Given an array nums
of positive integers, return the longest possible length of an array prefix of nums
, such that it is possible to remove exactly one element from this prefix so that every number that has appeared in it will have the same number of occurrences.
If after removing one element there are no remaining elements, it’s still considered that every appeared number has the same number of ocurrences (0).
Example 1:
Input: nums = [2,2,1,1,5,3,3,5]
Output: 7
Explanation: For the subarray [2,2,1,1,5,3,3] of length 7, if we remove nums[4] = 5, we will get [2,2,1,1,3,3], so that each number will appear exactly twice.
Example 2:
Input: nums = [1,1,1,2,2,2,3,3,3,4,4,4,5]
Output: 13
Constraints:
2 <= nums.length <= 10^5
1 <= nums[i] <= 10^5
Problem Analysis:
We need to record the count of numbers and the frequencies. Assume the value of number is a, then c = count[a] is the count of value a, freq[c] is count of different numbers that occurs c times.
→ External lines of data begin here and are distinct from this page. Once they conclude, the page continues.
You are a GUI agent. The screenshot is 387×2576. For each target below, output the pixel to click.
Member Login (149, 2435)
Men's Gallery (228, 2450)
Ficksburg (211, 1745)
We iterate the array from beginning. Assume we iterate the ith number of the array currently, If currently we get m different numbers and m-1 numbers are the same c occurrences. And this prefix subarray is satisfied only if the other one number has occurence:
- 1 occurence
- c + 1 occurence
So after we iterate the array, we can get the longest possible length of the prefix array.
Solution
class Solution {
public:
int maxEqualFreq(vector<int>& nums) {
vector<int> cnt(100001), freq(100001);
int res{0};
for (int i = 1; i <= nums.size(); ++i) {
int a{nums[i - 1]};
--freq[cnt[a]];
int c = ++cnt[a];
++freq[cnt[a]];
if (freq[c] * c == i && i < nums.size()) res = i + 1;
int d{i - freq[c] * c};
if ((d == c + 1 || d == 1) && freq[d] == 1)
res = i;
}
return res;
}
};
Time complexity is O(n)
Space complexity is O(K), K = 10⁵